Department of Imaging & Functional Musculoskeletal Research, Institute of Anatomy & Cell Biology, Paracelsus Medical University, Salzburg, Austria.
Chondrometrics GmbH, Ainring, Germany.
Cartilage. 2021 Dec;13(1_suppl):685S-693S. doi: 10.1177/1947603520980157. Epub 2020 Dec 24.
OBJECTIVE: Cartilage damage diagnosed by magnetic resonance imaging (MRI) is highly prevalent in the population. In this article, we explore whether such cartilage damage is associated with greater longitudinal change in 3D cartilage thickness and knee function in subjects without (risk factors of) knee osteoarthritis. DESIGN: Eighty-two knees of Osteoarthritis Initiative healthy reference cohort participants had baseline and 4-year follow-up MRI and knee function data. Baseline presence of semiquantitatively assessed MRI-based cartilage damage (MOAKS [MRI Osteoarthritis Knee Score] ≥ grade 1.0) was recorded by an experienced radiologist. Longitudinal femorotibial cartilage thickness change was determined after segmentation, using location-independent methodology. Knee function was evaluated by patient-reported outcomes and functional performance measures. Statistical comparisons included analysis of covariance adjusting for age, sex, and body mass index. RESULTS: Forty-five percent of the participants had cartilage damage in at least one femorotibial subregion; the cartilage thickness change score was 15% greater in participants with than in those without damage (1216 ± 434 vs. 1058 ± 277 µm). This difference reached borderline statistical significance with and without adjustment for age, sex, and body mass index ( = 0.05). No significant differences in the change of patient-reported outcomes of knee function (PASE [physical activity score of the elderly] and WOMAC [Western Ontario McMaster Osteoarthritis Index]) or chair stand test results were detected. Of those without femorotibial damage, 58% had cartilage damage in at least one femoropatellar subregion; these had a 9% greater femorotibial cartilage change score than those without femoropatellar or femorotibial damage (difference not statistically significant). CONCLUSIONS: In the absence of osteoarthritis risk factors, semiquantitatively assessed MRI-based cartilage damage appears to be associated with greater longitudinal location-independent femorotibial cartilage thickness changes, but not with greater functional deteriorations.
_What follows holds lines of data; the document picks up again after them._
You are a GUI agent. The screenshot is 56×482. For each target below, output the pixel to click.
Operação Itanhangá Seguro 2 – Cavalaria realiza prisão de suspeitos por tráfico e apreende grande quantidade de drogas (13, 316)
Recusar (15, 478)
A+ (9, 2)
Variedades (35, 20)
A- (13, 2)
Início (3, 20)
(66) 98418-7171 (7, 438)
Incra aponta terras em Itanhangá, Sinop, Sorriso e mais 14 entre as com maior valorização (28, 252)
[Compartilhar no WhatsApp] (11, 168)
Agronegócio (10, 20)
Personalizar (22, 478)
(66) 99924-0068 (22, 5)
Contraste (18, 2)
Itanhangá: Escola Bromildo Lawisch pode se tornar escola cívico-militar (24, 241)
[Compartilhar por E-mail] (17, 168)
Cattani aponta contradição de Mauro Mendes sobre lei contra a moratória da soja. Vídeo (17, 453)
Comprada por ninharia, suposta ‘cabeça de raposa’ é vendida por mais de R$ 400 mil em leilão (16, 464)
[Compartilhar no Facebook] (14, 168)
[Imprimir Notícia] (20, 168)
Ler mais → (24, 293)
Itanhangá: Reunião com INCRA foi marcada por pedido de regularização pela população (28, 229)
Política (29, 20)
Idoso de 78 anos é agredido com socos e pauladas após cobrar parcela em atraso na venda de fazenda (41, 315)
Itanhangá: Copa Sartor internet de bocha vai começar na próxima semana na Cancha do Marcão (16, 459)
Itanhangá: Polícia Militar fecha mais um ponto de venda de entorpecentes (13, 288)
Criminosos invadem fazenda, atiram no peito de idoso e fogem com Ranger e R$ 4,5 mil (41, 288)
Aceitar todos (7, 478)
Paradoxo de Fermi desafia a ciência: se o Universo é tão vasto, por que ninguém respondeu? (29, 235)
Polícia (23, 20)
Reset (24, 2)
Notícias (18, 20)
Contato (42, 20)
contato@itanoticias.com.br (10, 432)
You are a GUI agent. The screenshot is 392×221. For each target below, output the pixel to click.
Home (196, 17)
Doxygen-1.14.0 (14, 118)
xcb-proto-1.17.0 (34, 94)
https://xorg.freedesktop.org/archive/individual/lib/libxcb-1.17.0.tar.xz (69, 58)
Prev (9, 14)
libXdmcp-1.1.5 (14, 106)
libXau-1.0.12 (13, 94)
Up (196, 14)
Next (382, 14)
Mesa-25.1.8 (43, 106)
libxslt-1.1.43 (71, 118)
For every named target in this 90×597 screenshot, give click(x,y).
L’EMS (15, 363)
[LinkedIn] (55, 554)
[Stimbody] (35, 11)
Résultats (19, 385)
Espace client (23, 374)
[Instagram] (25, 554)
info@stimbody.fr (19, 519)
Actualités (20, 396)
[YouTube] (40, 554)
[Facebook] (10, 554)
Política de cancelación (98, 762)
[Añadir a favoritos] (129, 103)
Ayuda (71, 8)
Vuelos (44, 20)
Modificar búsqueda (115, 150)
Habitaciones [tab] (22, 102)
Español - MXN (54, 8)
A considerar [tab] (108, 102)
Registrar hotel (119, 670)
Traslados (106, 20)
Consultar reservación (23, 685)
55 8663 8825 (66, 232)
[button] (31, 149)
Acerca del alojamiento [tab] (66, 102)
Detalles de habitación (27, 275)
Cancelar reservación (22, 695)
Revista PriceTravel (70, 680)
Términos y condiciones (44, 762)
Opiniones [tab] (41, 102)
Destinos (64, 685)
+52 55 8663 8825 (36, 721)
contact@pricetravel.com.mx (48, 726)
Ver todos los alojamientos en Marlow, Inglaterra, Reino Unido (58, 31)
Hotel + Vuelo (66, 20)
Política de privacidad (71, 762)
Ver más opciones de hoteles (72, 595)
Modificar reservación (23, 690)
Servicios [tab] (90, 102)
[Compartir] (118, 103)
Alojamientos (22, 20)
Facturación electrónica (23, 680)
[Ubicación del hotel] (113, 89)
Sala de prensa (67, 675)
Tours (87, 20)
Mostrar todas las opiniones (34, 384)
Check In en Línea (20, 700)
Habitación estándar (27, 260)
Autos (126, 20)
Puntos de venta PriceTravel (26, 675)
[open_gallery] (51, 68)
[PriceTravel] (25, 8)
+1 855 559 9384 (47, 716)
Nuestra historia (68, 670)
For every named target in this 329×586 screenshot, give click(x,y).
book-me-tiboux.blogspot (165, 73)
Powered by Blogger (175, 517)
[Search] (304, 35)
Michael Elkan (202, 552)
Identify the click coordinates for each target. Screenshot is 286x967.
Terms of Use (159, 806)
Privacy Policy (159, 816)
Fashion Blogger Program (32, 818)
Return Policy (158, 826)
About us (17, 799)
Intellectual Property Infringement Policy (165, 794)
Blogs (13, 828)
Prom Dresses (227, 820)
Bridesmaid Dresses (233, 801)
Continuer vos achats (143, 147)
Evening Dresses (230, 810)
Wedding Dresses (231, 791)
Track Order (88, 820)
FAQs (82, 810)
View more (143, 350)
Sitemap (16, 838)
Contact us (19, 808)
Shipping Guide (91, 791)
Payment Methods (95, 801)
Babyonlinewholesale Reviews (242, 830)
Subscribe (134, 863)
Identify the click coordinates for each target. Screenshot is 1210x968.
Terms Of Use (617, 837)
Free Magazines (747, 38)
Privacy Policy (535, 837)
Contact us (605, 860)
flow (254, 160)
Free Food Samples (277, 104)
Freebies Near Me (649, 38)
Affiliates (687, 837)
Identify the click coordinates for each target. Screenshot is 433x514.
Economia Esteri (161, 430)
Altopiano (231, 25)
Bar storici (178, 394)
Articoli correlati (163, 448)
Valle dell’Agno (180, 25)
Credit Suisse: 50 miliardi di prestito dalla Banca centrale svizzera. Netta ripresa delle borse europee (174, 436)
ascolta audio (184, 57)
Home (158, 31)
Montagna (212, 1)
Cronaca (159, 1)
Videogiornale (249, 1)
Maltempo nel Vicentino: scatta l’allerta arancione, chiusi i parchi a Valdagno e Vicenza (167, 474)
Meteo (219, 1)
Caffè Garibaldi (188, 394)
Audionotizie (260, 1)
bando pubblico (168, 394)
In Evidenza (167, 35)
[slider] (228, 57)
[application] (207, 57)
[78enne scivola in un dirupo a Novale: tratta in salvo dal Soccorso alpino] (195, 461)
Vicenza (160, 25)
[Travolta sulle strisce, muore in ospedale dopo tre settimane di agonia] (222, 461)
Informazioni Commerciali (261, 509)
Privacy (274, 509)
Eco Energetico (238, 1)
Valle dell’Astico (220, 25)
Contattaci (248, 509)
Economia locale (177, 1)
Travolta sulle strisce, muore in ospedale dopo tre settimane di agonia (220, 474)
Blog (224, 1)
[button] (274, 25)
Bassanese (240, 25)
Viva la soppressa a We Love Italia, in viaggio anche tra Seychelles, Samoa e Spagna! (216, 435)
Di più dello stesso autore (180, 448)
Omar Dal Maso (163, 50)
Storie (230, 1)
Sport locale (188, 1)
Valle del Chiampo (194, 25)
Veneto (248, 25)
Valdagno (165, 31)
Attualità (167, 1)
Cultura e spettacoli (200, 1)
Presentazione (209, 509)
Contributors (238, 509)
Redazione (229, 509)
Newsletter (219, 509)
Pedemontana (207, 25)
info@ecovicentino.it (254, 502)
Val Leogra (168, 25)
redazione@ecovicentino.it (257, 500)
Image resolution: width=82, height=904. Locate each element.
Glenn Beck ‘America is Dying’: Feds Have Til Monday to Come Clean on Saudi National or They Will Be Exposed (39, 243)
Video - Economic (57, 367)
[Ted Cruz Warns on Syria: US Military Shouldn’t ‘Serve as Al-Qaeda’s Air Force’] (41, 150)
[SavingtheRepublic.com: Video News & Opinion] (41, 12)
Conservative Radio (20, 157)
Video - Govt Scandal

目的:磁共振成像(MRI)诊断的软骨损伤在人群中非常普遍。本文探讨了在无膝关节骨关节炎(OA)风险因素的人群中,这种软骨损伤是否与 3D 软骨厚度的更大纵向变化和膝关节功能相关。
设计:82 例 Osteoarthritis Initiative 健康参考队列参与者的膝关节在基线和 4 年随访时均有 MRI 和膝关节功能数据。由有经验的放射科医生记录基线时半定量评估的基于 MRI 的软骨损伤(MOAKS[MRI 骨关节炎膝关节评分]≥1.0 级)的存在情况。使用位置独立的方法进行分割后,确定股骨胫骨软骨厚度的纵向变化。通过患者报告的结果和功能表现测量来评估膝关节功能。统计学比较包括调整年龄、性别和体重指数的协方差分析。
结果:45%的参与者至少有一个股骨胫骨亚区的软骨损伤;有损伤的参与者的软骨厚度变化评分比无损伤的参与者高 15%(1216±434μm vs. 1058±277μm)。调整年龄、性别和体重指数后,差异具有统计学意义( = 0.05)。在膝关节功能的患者报告结果(PASE[老年人体力活动评分]和 WOMAC[西部安大略省麦克马斯特骨关节炎指数])或坐站测试结果的变化方面,未发现显著差异。在没有股骨胫骨损伤的人群中,58%的人至少有一个股骨髌区的软骨损伤;这些人的股骨胫骨软骨变化评分比没有股骨髌或股骨胫骨损伤的人高 9%(差异无统计学意义)。
结论:在没有 OA 风险因素的情况下,半定量评估的基于 MRI 的软骨损伤似乎与更大的纵向位置独立的股骨胫骨软骨厚度变化相关,但与更大的功能恶化无关。